**Information provided**
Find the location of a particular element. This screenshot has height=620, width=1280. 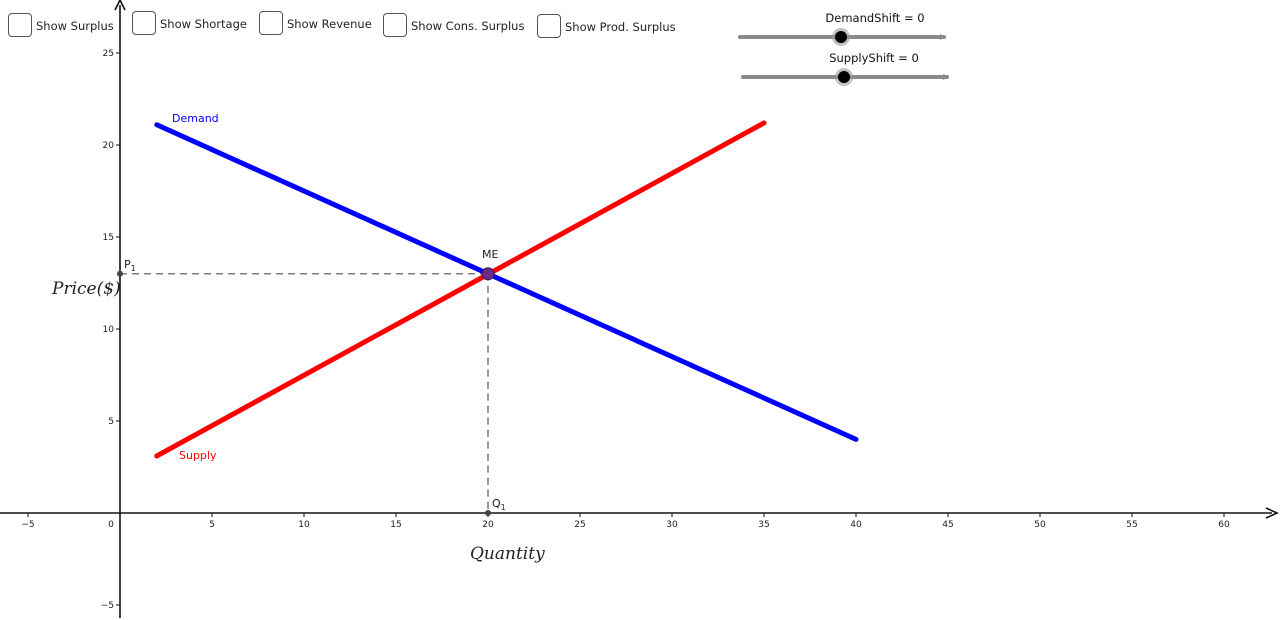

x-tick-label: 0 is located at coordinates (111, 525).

---

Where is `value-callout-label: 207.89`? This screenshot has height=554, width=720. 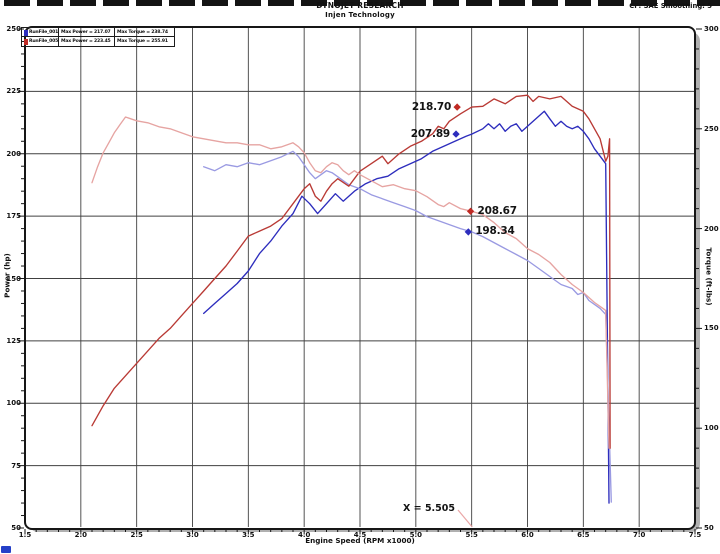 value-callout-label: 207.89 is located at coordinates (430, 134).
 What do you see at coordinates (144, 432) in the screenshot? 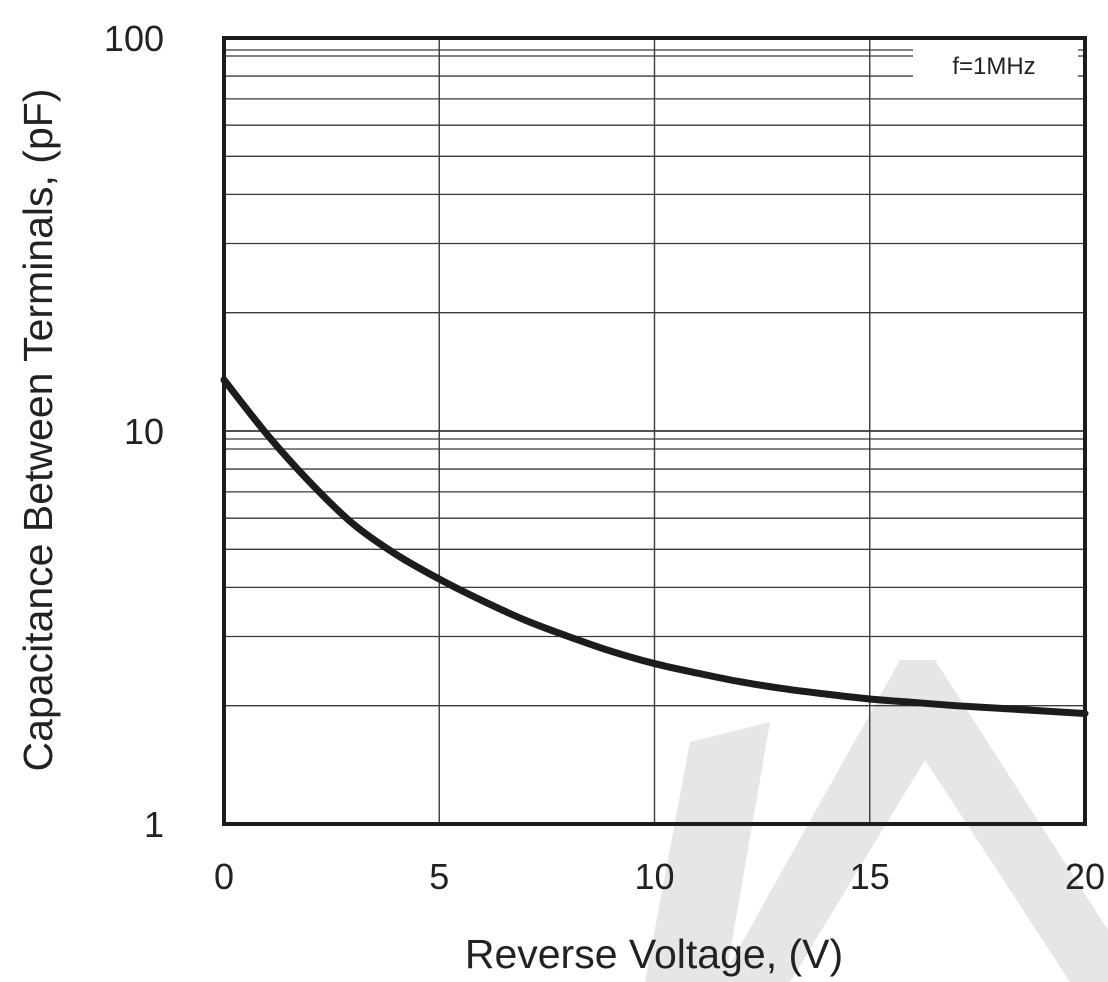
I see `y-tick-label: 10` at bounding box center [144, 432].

...

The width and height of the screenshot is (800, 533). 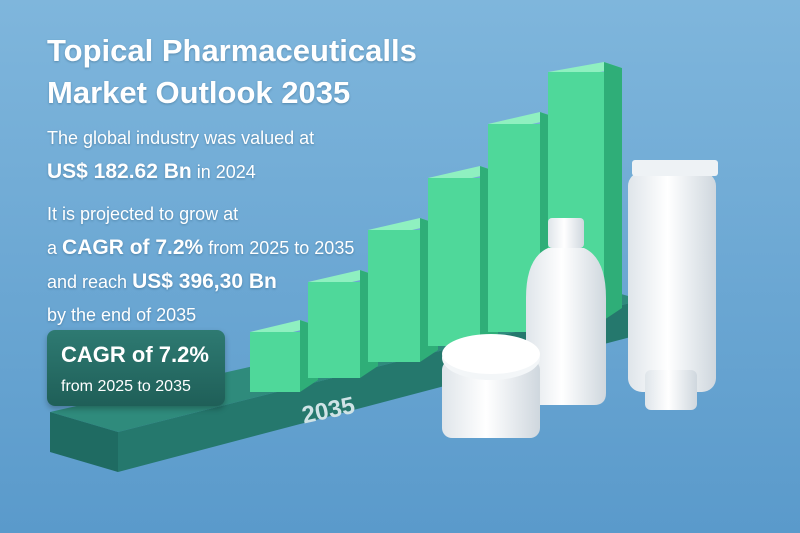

**Your assignment**
Print everything from the line containing "What do you" down to the line containing "center [144, 432].", both included, repeating the data exactly and leaving out the pictures.

**Response to this task**
 What do you see at coordinates (144, 432) in the screenshot? 
I see `y-tick-label: 10` at bounding box center [144, 432].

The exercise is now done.